Greve de comboios na Catalunha paralisa comboios e estradas para Barcelona
Maquinistas suspendem serviços exigindo garantias de segurança por escrito da Adif, agravando o caos no trânsito após acidente em Gelida e fecho da AP-7.
Pontos-chave
- Serviços de comboios suspensos enquanto o Semaf rejeita medidas de segurança sem garantias por escrito da Adif.
- Fecho da AP-7 e acidente em Gelida causam engarrafamentos de 18 km na A-2 e aumento de 85% na C-32.
- Governo catalão abre processo disciplinar contra a operadora Renfe.
- Serviço de Trânsito abre vias BUS a todos os veículos, define desvios e suspende zonas de emissões reduzidas.
Os serviços de comboios em toda a Catalunha, incluindo Rodalies e linhas regionais, mantiveram-se suspensos na manhã de quinta-feira, pois os maquinistas recusaram retomar as operações sem garantias de segurança por escrito da Adif. O sindicato Semaf descreveu as medidas atuais como inadequadas, enquanto a Renfe reconheceu que não podia garantir o serviço até ser alcançado um acordo. O Governo catalão abriu um processo disciplinar contra o operador.
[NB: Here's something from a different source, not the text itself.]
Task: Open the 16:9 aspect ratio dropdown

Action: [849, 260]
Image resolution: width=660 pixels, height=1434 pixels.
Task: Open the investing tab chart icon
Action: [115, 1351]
A perturbação ferroviária agravou o caos nas principais estradas de acesso a Barcelona, exacerbado pelo anterior acidente ferroviário em Gelida e pelo fecho da autoestrada AP-7 entre Martorell e Sant Sadurní d’Anoia, anunciado na quarta-feira por razões de segurança. O trânsito na A-2 acumulou 18 quilómetros em direção à cidade, enquanto os volumes na C-32 aumentaram 85%. Registaram-se também atrasos significativos e desvios nas estradas C-33, C-58 e C-16.
O Serviço de Trânsito catalão respondeu abrindo a via BUS-VAO a todos os veículos exceto camiões, designando rotas alternativas e suspendendo temporariamente as zonas de emissões reduzidas na área metropolitana. As autoridades exortaram o público a usar opções de transporte alternativas e a consultar os canais oficiais para atualizações de viagem.